*Work order 1:* Set down the part of the human rights statement that opens with the words "Application of lapsed" and closes with "and speedy trials.".
*Work order 2:* Summarize the human rights statement in two sentences.
*Work order 3:* Name every person the human rights statement identifies by name.

*Provided text:*
*** Begin section ***
Application of lapsed emergency legislation: The government continues to apply the lapsed Terrorist and Disruptive Activities (Prevention) Act (TADA) of 1987. TADA establishes in camera courts and authorizes the detention of persons in a “disturbed area” based on mere suspicion. For certain charges, detainees are presumed guilty until proven innocent. Further, in practice, TADA courts admit confessions extracted through torture.
Draconian legislation such as TADA facilitates abuse, by encouraging police torture, fabrication of evidence, and illegal and indefinite detention. We urge the government to end the use of emergency legislation, like TADA, and instead grant detainees fair and speedy trials.
Charging KPS Gill in the murder of human rights defender Jaswant Singh Khalra: In February 2005 at Mr. Khalra's murder trial, Special Police Officer (SPO) Kuldip Singh testified that then Director General of Police (DGP) KPS Gill personally interrogated Mr. Khalra at the house of then Senior Superintendent of Police (SSP) Ajit Sandhu. SPO Kuldip Singh had been assigned to guard Khalra during his detention at Jhabal police station, and was also present at Sandhu's house. DGP Gill came to interrogate Mr. Khalra for about half an hour. When Mr. Khalra was subsequently returned to Jhabal police station, one officer told Mr. Khalra that if he had followed DGP Gill's instructions, he could have saved his life. Despite SPO Kuldip Singh's testimony, the prosecution has refused to investigate, charge, or prosecute DGP Gill.
On November 18, 2005, an additional sessions judge convicted two police officers of murdering Mr. Khalra, and four officers of abducting him with intent to murder. However, eyewitnesses recently reported that two of the convicted officers are free, instead of beginning their jail sentences.
We urge you to call for the summoning and charging of KPS Gill in the case of the murder of Jaswant Singh Khalra. Additionally, the convicted police officers must be put behind bars to serve out their sentences. Such blatant impunity must end.
*** End section ***
Saved entries
*** Begin section ***
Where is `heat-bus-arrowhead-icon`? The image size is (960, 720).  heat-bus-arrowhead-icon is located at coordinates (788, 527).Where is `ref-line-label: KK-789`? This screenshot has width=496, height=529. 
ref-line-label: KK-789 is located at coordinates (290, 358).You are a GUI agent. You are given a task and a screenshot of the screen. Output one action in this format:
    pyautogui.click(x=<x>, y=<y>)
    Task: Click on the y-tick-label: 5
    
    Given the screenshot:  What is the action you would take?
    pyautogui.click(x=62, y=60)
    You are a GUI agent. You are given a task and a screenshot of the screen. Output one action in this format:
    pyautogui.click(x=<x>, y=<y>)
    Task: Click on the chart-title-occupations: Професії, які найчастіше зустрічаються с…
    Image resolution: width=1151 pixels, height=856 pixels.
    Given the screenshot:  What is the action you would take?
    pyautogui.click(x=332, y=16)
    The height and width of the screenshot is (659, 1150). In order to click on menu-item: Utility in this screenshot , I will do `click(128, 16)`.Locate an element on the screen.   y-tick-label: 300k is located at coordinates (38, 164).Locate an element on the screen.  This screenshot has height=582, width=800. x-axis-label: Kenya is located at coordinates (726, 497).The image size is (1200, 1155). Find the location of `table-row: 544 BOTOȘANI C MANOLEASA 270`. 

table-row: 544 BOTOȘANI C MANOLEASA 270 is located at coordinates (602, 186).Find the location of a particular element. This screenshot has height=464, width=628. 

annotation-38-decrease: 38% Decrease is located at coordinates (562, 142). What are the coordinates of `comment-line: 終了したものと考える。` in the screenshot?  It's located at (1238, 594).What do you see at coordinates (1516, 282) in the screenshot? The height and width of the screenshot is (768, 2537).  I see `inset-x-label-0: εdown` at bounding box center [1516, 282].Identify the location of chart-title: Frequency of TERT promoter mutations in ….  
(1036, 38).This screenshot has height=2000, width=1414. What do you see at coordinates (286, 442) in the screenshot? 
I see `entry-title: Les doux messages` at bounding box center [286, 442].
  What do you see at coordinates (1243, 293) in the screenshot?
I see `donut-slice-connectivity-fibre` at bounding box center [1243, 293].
*** End section ***
*Task result 1:*
Application of lapsed emergency legislation: The government continues to apply the lapsed Terrorist and Disruptive Activities (Prevention) Act (TADA) of 1987. TADA establishes in camera courts and authorizes the detention of persons in a “disturbed area” based on mere suspicion. For certain charges, detainees are presumed guilty until proven innocent. Further, in practice, TADA courts admit confessions extracted through torture.
Draconian legislation such as TADA facilitates abuse, by encouraging police torture, fabrication of evidence, and illegal and indefinite detention. We urge the government to end the use of emergency legislation, like TADA, and instead grant detainees fair and speedy trials.

*Task result 2:* The statement urges the government to stop applying the lapsed TADA, which authorizes detention on mere suspicion and in practice admits confessions extracted through torture, and to grant detainees fair and speedy trials. It also calls for KPS Gill to be summoned and charged in the murder of Jaswant Singh Khalra, after testimony that Gill personally interrogated Khalra, and for the convicted police officers, two of whom were reported free, to serve their sentences.

*Task result 3:*
- KPS Gill
- Jaswant Singh Khalra
- Kuldip Singh
- Ajit Sandhu